Michigan Schools and Government Credit Union
- Company type: Credit union
- Industry: Financial services
- Founded: 1954
- Headquarters: Clinton Township, Michigan, US
- Number of locations: 22 full-service branches; 5,600+ Service Centers nationwide
- Products: Savings; checking; consumer loans; mortgages; credit cards; investments; online banking
- Total assets: $3.7 billion USD
- Website: msgcu.org

= Michigan Schools and Government Credit Union =

The Michigan Schools and Government Credit Union (MSGCU) is headquartered in Clinton Township, Michigan, and has a membership size of more than 137,000 and assets of over $3.7 billion. MSGCU was founded in 1954 and is a not-for-profit financial institution, which is owned and operated by its members. The credit union is regulated under the authority of the National Credit Union Administration (NCUA), which means its members' deposits are federally insured up to $250,000.
Michigan Schools and Government Credit Union currently has 22 branches located throughout Macomb, Oakland, Wayne, and Washtenaw counties. It also belongs to the CO-OP Network of ATMs and Credit Union Service Centers. This network allows members to utilize more than 30,000 surcharge-free ATMs and 5,600 Service Centers nationwide.

==Membership==
MSGCU is open to all who reside, are employed, worship, or attend an educational institution in any county within the State of Michigan.

==Awards==
The youth and adult financial education programs offered at MSGCU have received the Michigan Credit Union League's (MCUL) Desjardins Financial Education Award numerous times. Additionally, the MCUL has also awarded the credit union with the Louise Herring Award and Dora Maxwell Award for various member and community service efforts throughout the years.

Bauer Financial
, which provides independent bank and credit union star-ratings, has consistently awarded MSGCU with its highest rating, five-stars, for financial institutions.
MSGCU also has high member satisfaction and retention. For the past 20 years, MSGCU has received an average 97% member satisfaction rating during an independent survey.

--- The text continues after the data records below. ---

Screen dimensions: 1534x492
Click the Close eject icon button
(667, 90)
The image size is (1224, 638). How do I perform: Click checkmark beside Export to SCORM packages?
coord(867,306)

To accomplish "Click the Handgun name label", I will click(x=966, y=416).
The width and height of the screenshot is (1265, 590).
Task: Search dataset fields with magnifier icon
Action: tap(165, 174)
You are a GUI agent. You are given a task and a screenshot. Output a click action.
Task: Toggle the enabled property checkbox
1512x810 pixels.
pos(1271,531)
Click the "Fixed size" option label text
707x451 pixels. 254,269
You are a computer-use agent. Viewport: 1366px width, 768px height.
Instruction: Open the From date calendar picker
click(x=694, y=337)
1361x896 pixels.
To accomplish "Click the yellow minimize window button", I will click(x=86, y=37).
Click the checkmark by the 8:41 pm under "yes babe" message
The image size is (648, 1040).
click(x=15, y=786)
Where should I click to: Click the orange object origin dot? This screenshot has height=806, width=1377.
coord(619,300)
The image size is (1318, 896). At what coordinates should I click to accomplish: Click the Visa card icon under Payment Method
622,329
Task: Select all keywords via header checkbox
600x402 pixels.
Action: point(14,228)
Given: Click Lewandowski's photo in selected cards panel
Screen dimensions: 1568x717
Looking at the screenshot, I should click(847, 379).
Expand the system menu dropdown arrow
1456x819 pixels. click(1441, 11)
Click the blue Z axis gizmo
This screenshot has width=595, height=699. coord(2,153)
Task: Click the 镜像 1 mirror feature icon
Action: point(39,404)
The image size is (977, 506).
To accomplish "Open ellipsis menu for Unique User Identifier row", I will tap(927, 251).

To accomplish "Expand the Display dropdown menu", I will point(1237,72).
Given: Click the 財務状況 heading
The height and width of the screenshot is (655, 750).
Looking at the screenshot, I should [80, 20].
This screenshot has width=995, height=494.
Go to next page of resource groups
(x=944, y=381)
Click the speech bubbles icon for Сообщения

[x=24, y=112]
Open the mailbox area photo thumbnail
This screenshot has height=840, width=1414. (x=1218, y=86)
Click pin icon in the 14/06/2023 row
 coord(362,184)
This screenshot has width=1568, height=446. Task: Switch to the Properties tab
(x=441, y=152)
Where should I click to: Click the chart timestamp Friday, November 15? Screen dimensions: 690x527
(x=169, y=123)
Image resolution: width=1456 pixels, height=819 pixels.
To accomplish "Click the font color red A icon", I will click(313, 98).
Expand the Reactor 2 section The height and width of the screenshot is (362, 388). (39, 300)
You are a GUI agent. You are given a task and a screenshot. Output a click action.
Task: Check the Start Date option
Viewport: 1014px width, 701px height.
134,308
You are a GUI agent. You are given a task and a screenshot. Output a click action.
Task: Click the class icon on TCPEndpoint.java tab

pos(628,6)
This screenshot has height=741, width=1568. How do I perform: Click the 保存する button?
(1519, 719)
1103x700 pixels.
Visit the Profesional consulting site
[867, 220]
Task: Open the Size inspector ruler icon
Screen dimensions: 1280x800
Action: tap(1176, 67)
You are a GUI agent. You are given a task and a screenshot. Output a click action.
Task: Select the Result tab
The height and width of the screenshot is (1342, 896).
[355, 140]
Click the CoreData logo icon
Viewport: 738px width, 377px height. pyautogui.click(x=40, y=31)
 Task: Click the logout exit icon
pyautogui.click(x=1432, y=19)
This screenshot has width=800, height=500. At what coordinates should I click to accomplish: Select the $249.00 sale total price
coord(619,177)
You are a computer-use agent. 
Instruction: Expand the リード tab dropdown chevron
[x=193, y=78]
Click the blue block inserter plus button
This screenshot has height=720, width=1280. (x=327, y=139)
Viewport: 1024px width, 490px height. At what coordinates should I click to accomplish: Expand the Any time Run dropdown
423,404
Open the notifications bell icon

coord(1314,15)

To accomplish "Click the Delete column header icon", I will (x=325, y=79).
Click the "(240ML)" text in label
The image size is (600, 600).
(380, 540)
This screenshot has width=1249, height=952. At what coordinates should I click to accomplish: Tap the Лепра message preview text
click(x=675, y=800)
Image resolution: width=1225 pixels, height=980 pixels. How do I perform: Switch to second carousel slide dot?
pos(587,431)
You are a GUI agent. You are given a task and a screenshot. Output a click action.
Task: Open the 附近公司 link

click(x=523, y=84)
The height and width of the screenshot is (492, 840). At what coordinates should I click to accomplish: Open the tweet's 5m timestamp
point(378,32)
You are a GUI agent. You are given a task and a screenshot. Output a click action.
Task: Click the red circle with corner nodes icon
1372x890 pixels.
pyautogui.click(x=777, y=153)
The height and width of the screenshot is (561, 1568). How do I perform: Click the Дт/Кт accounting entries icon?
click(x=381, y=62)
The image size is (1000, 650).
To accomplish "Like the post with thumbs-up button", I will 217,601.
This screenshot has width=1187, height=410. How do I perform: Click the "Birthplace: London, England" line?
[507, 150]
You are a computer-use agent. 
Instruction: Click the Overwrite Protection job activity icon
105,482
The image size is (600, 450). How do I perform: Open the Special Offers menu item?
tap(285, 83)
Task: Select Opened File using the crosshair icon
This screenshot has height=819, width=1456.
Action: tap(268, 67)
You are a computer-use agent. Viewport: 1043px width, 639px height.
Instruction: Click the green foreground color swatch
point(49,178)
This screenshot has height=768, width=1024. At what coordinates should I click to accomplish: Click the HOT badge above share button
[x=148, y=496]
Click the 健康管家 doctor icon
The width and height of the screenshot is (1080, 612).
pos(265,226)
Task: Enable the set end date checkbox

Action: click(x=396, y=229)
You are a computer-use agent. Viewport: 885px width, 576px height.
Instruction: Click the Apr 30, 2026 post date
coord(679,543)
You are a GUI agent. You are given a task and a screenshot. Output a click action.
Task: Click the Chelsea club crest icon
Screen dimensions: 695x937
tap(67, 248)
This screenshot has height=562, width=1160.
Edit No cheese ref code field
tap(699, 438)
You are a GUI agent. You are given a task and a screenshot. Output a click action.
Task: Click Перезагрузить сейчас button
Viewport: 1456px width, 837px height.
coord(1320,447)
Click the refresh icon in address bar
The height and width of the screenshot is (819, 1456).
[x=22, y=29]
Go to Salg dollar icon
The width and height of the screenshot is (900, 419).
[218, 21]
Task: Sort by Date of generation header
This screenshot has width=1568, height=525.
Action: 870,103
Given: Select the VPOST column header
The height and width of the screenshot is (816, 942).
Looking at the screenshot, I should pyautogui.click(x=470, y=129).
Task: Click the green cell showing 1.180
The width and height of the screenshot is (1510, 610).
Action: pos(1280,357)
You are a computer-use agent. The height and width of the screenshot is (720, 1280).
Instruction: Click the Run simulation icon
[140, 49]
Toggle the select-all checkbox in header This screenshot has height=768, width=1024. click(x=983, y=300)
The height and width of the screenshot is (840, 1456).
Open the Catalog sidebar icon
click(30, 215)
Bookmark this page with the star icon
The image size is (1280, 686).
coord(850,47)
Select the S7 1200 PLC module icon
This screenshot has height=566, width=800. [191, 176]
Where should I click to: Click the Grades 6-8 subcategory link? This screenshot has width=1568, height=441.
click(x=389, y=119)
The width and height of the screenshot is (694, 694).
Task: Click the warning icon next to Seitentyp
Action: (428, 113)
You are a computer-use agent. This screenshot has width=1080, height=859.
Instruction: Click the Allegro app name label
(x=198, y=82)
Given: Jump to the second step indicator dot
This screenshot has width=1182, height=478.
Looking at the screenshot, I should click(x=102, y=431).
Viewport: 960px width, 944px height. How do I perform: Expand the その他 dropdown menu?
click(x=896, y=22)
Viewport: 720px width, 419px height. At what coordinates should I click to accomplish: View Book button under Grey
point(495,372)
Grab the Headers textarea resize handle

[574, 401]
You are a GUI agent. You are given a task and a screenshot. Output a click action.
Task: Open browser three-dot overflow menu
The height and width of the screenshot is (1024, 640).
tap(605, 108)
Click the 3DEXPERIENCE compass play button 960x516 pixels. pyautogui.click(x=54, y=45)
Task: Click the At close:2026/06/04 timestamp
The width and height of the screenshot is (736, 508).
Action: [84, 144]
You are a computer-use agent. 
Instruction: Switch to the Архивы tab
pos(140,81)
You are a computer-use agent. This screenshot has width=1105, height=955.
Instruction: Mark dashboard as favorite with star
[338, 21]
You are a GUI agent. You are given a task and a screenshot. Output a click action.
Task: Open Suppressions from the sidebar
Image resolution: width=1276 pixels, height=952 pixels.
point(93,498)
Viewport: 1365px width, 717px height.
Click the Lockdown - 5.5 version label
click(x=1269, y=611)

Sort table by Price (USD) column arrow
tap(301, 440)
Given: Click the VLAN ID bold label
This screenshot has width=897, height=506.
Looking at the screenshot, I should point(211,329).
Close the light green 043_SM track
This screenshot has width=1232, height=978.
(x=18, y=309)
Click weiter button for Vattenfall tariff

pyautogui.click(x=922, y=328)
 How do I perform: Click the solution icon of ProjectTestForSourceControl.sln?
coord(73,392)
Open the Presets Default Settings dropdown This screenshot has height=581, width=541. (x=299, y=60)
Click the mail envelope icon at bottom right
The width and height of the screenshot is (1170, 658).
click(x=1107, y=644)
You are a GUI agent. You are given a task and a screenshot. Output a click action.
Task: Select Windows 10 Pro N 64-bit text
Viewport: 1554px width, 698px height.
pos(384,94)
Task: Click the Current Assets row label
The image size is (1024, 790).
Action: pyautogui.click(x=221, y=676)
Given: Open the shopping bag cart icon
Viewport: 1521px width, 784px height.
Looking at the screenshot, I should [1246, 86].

MSGCU was awarded a 2023 Top Workplaces honor by The Detroit Free Press for the 11th year in a row. The Top Workplaces lists are based solely on the results of an employee feedback survey administered by Energage, LLC (formerly Workplace Dynamics), a leading research firm that specializes in organizational health and workplace improvement. Several aspects of workplace culture were measured, including Alignment, Execution, and Connection.